# Optimizing trees: balancing the variance

With a C++-version of the lsb_clearing algorithm described in _optimal_tree.ipynb_, we ran a simulation of a cluster with 256 ranks across all datasets, varying the allowed variance from a fair distribution in steps of 0.001. These are the results:

In [19]:
%matplotlib notebook
import csv
import matplotlib.pyplot as plt
from matplotlib.offsetbox import AnchoredText
from math import log2
from scipy.stats import linregress
import numpy as np

variances = None
with open('variances.csv') as f:
    r = csv.reader(f)
    variances = [(datafile, int(n), float(variance)) for datafile, n, variance in r]

fig, ax = plt.subplots()
    
x = list(map(lambda k: log2(k[1]), variances)) # n
y = list(map(lambda k: k[2], variances)) # optimal variance
plt.scatter(x, y)
plt.ylabel('Index variance that produced optimal score')
plt.xlabel('Dual logarithm of the number of summands')

gradient, intercept, r_value, p_value, std_err = linregress(x, y)
x1 = np.linspace(min(x), max(x), 50)
y1 = gradient * x1 + intercept
plt.plot(x1, y1)
at = AnchoredText(f"r = {r_value}\nstderr = {std_err}", loc='lower right', frameon=False)
ax.add_artist(at)

plt.show()

<IPython.core.display.Javascript object>

There seems to be a positive correletion between the size of the dataset and the optimal index variance, which is expected since larger datasets
are mostly computationally bounded and the communication overhead becomes negligibly.
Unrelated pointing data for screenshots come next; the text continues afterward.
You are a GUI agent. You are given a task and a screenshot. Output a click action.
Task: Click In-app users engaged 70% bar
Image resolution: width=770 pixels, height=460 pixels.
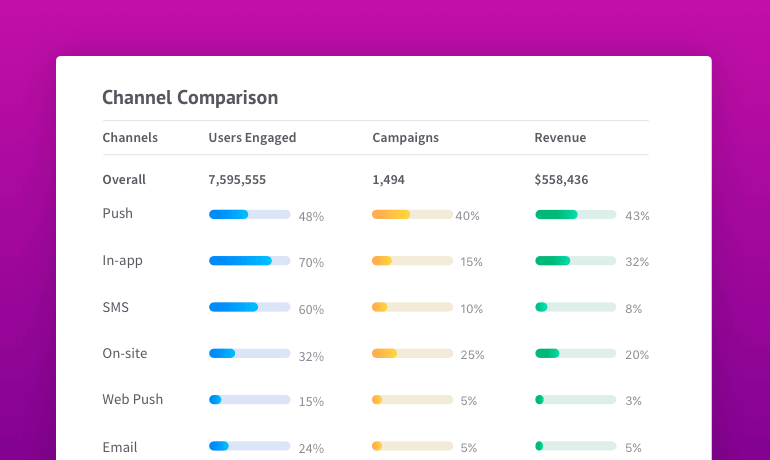[249, 261]
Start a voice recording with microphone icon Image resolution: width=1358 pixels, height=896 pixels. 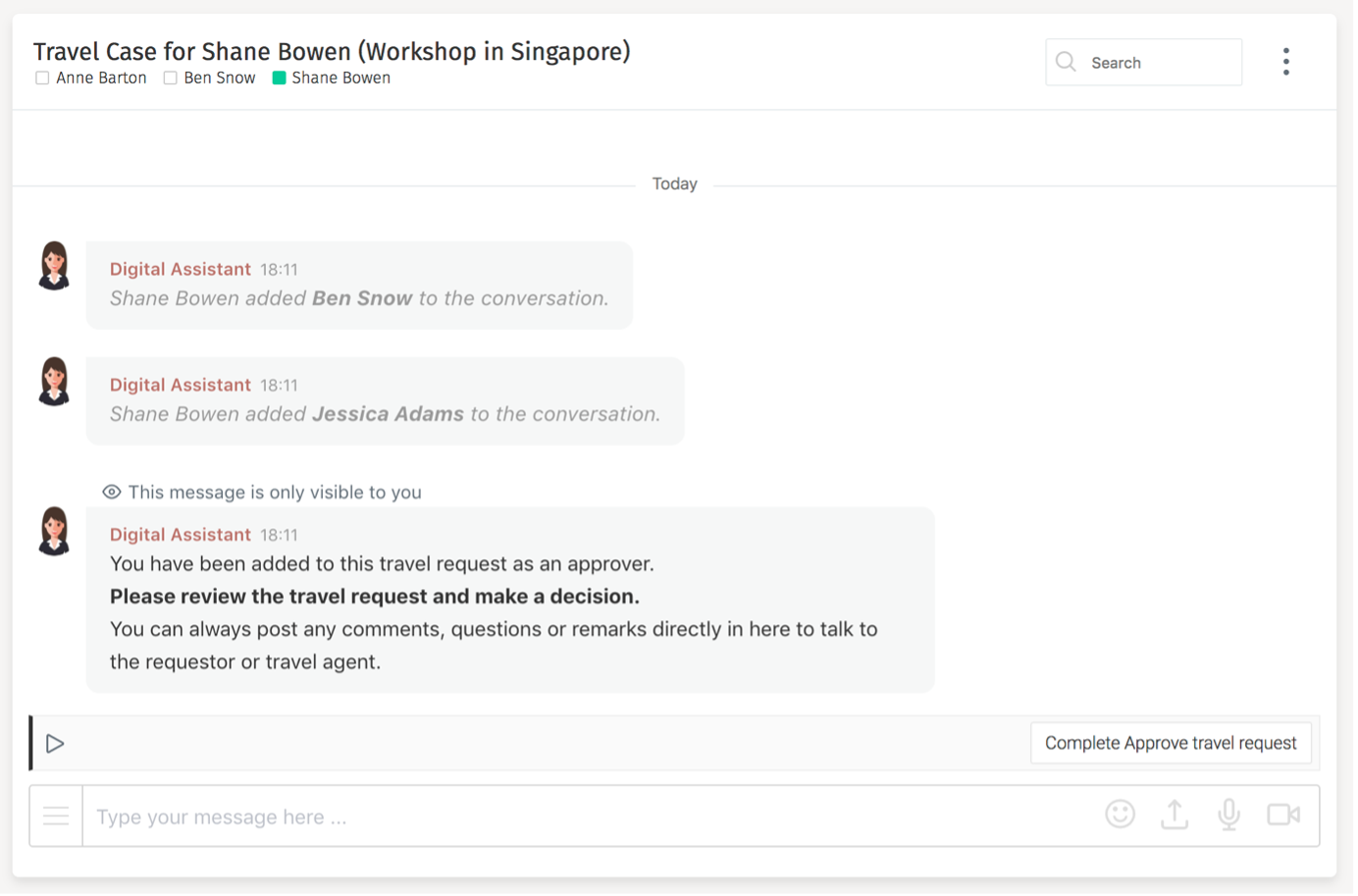pyautogui.click(x=1227, y=815)
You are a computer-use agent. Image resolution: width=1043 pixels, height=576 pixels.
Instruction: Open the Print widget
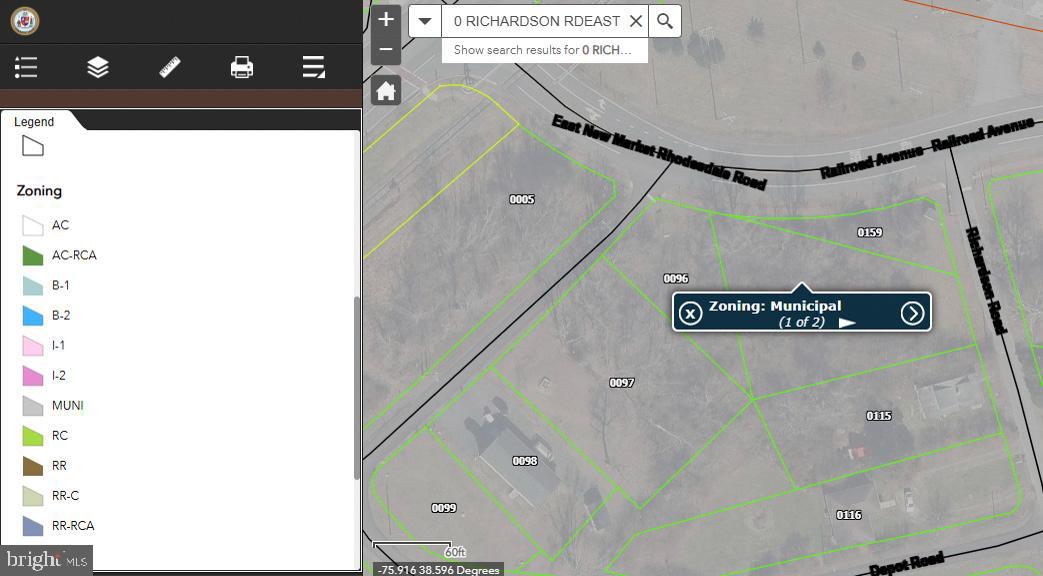241,67
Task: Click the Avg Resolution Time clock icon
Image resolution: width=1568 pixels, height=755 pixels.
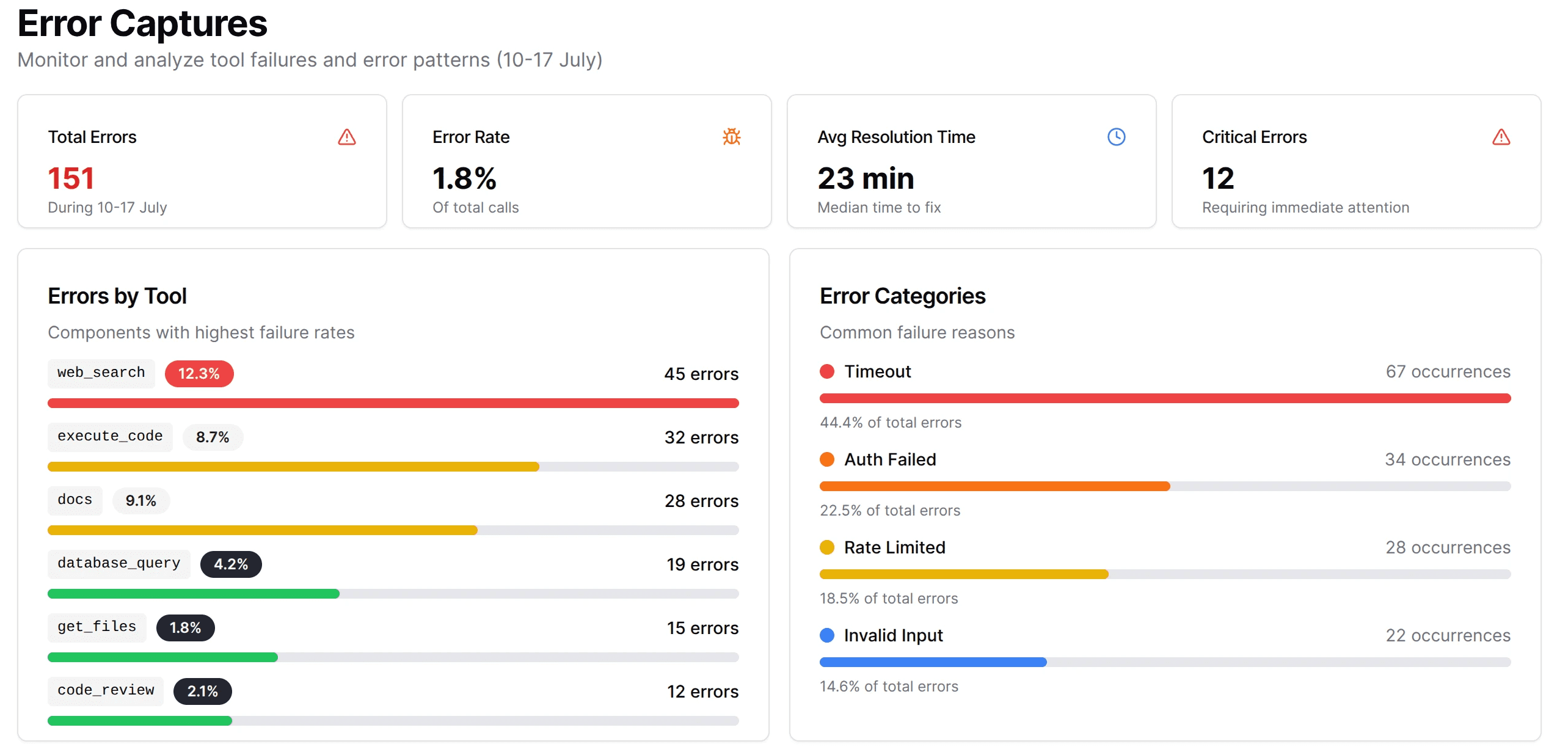Action: 1116,137
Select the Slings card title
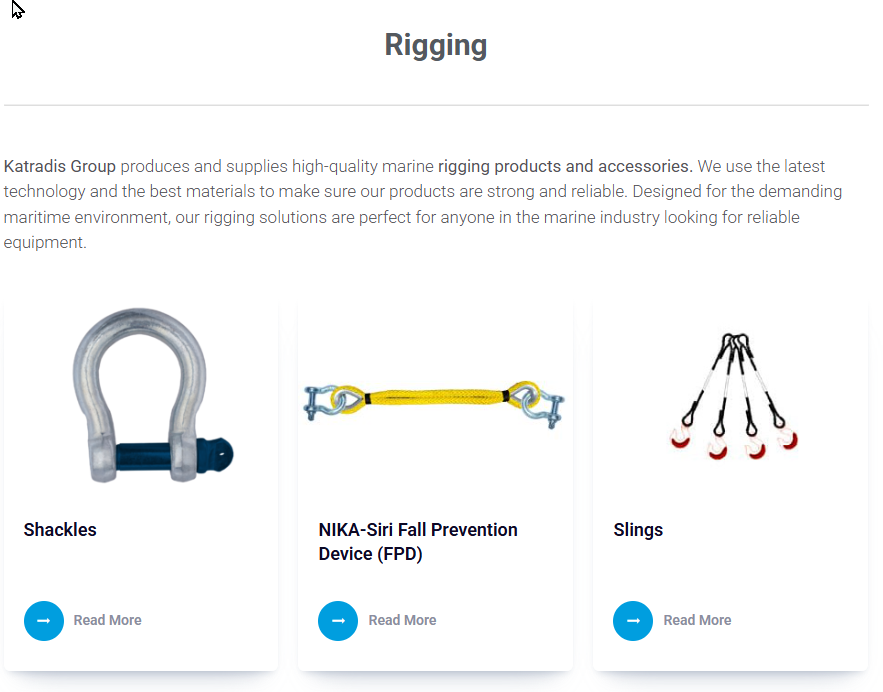This screenshot has height=692, width=883. [638, 530]
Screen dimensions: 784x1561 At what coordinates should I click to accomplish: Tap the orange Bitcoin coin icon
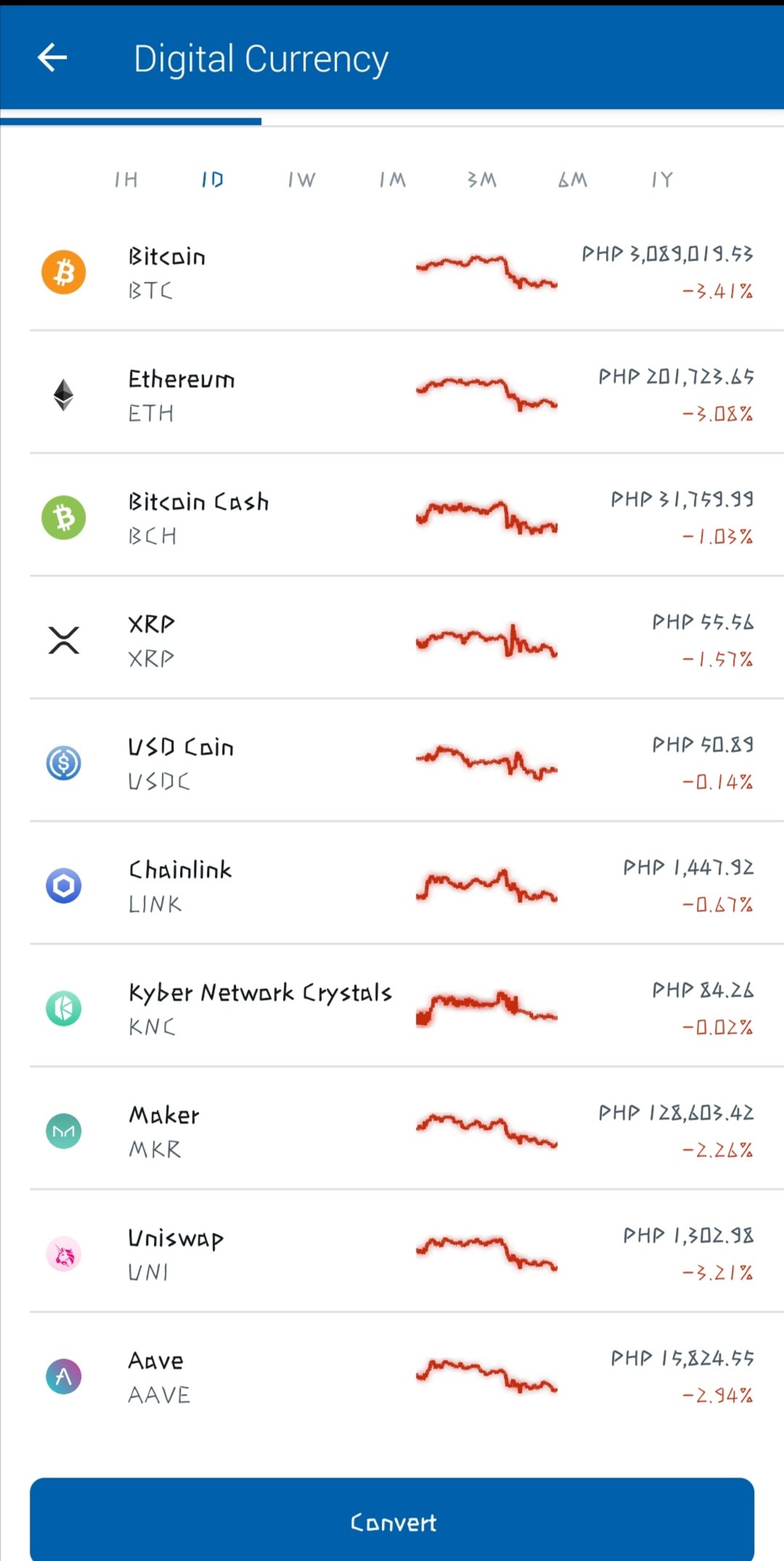[64, 272]
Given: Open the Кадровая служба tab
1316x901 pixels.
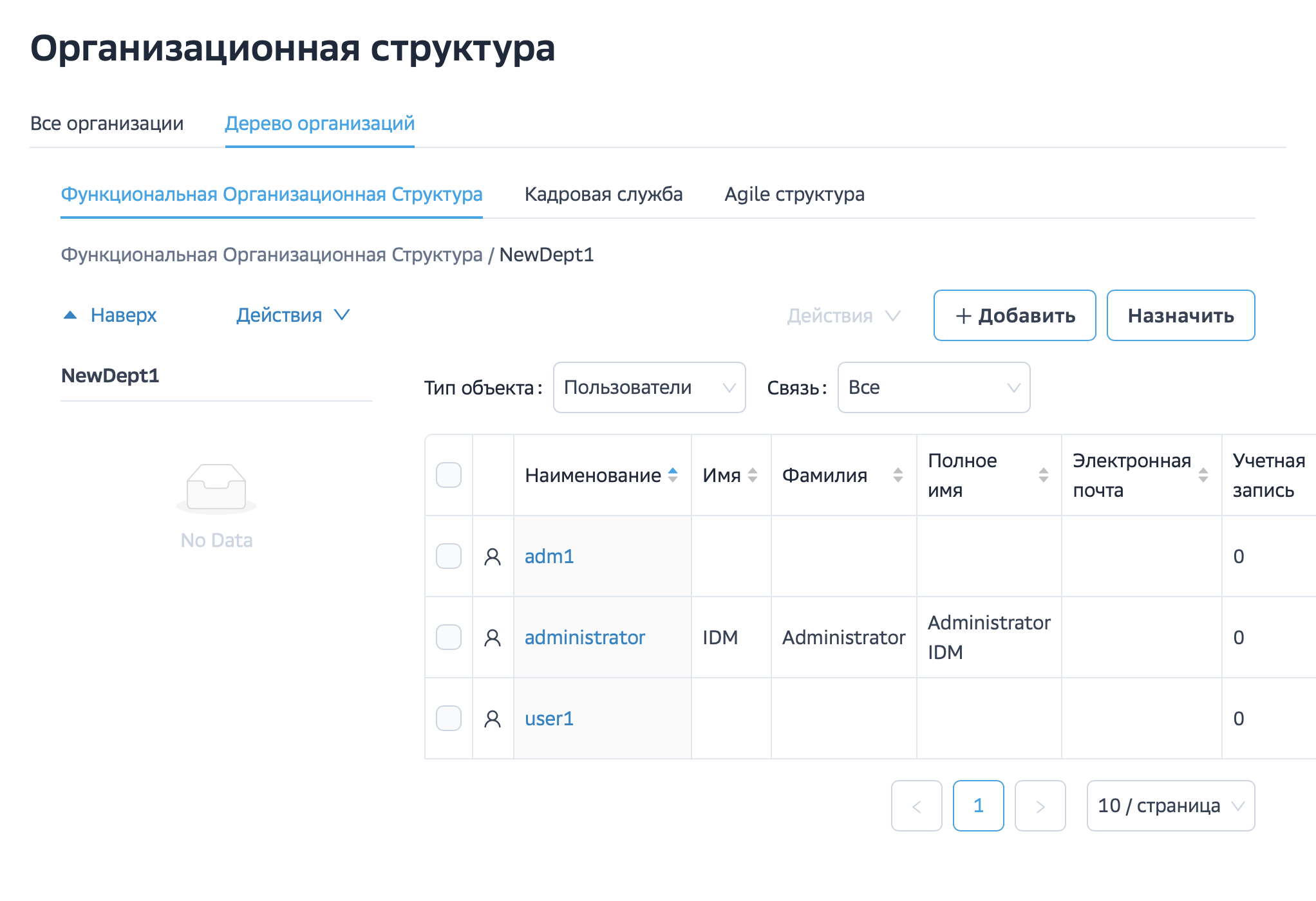Looking at the screenshot, I should coord(603,194).
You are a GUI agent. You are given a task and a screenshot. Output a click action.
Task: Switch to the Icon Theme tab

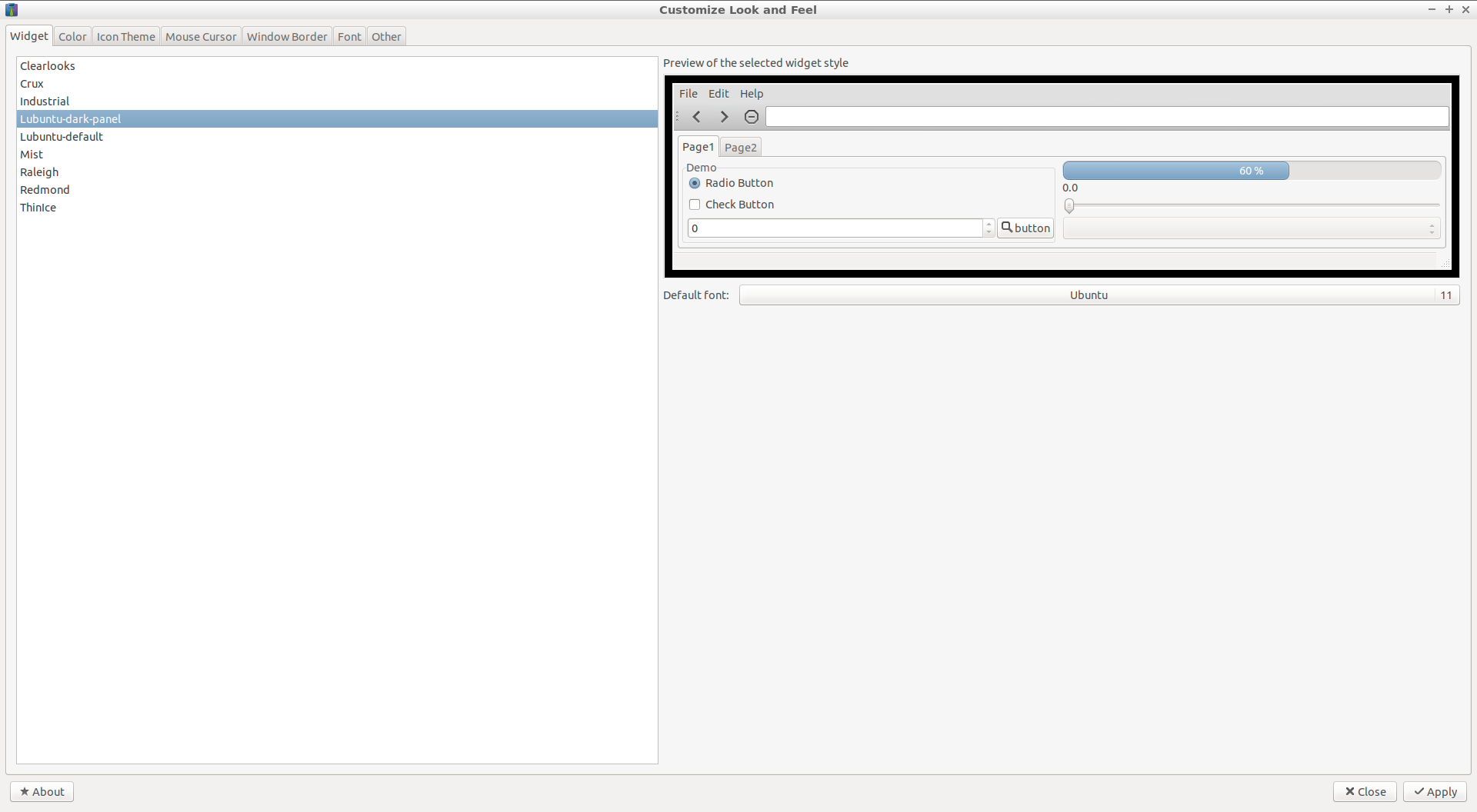[x=126, y=37]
The two outliers where even with a low number of summands the initial distribution mostly without any optimizations was accepted are the datasets _multi100_ and _354_. Their n equals 767 and 460 respectively, and one could argue that with such a lower amount of calculations per rank any distribution optimization is unnecessary since the baseline algorithm (Gather, Accumulate, Broadcast) provides a much faster alternative.

This gives raise to the following heuristic: with smaller dataset allow a larger variance in the distribution of numbers.